Task objective:
In the records below, find the line holding "Given: Switch to"; copy it and every line after it to the end, omitting all images.

Supplied information:
=== Begin Enclosure ===
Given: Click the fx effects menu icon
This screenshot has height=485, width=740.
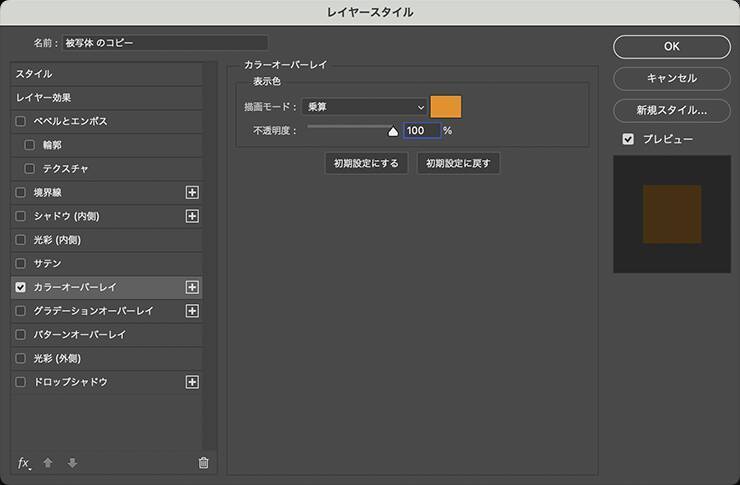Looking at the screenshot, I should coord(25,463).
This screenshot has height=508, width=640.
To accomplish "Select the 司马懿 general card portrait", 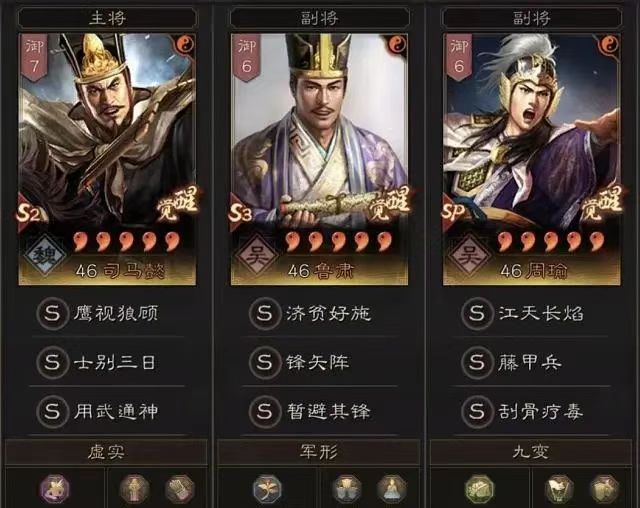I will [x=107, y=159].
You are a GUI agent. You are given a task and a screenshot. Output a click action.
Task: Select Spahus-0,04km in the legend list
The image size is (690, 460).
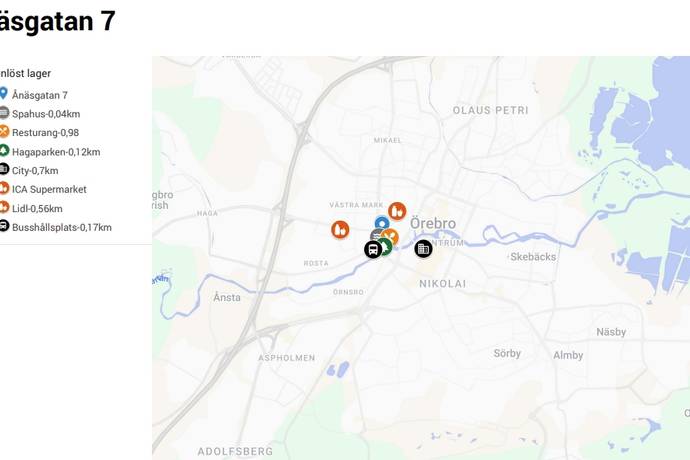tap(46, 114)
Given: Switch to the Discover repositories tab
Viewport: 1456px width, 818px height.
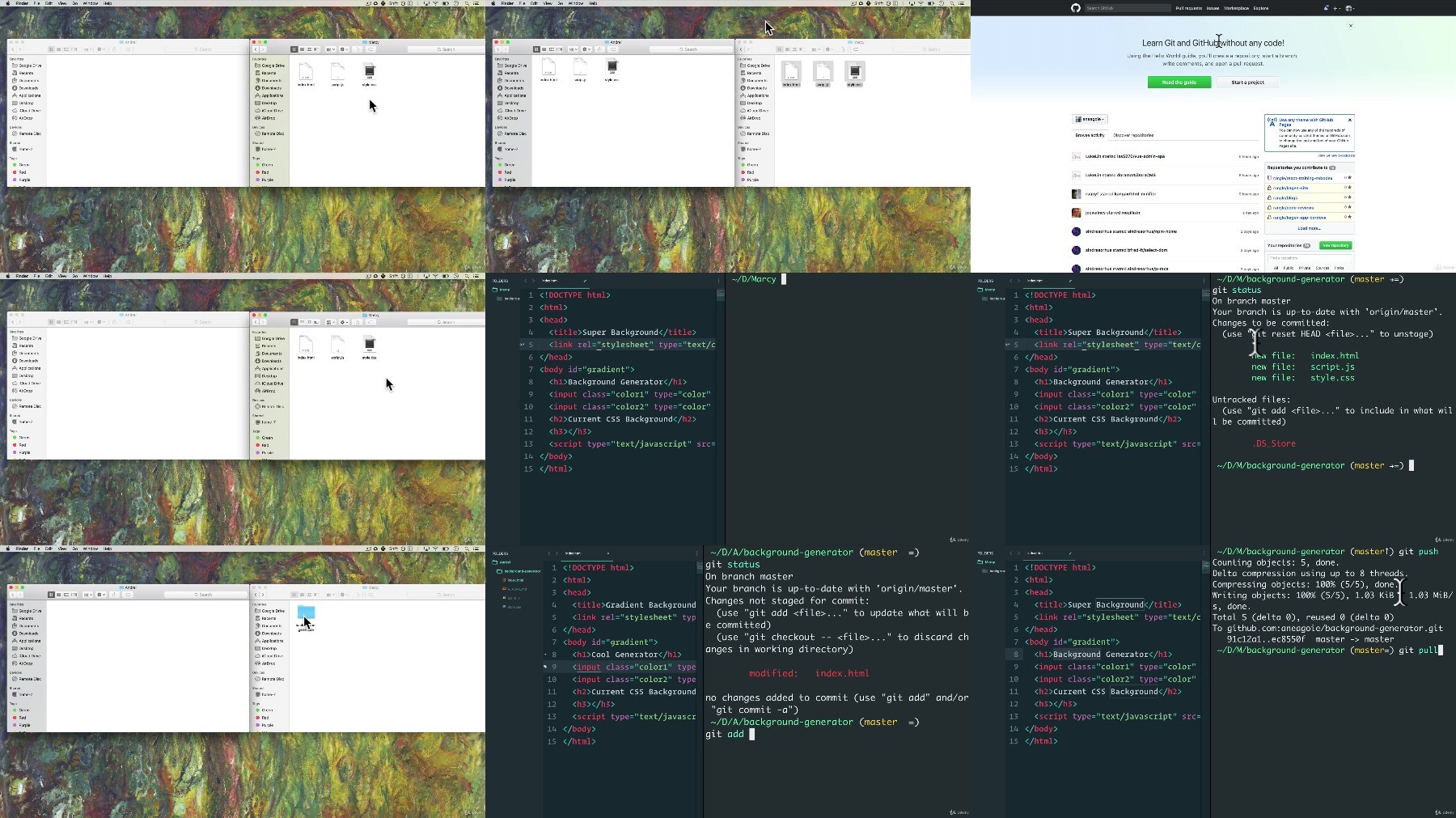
=== End Enclosure ===
Solution for this task:
Given: Switch to the Discover repositories tab
Viewport: 1456px width, 818px height.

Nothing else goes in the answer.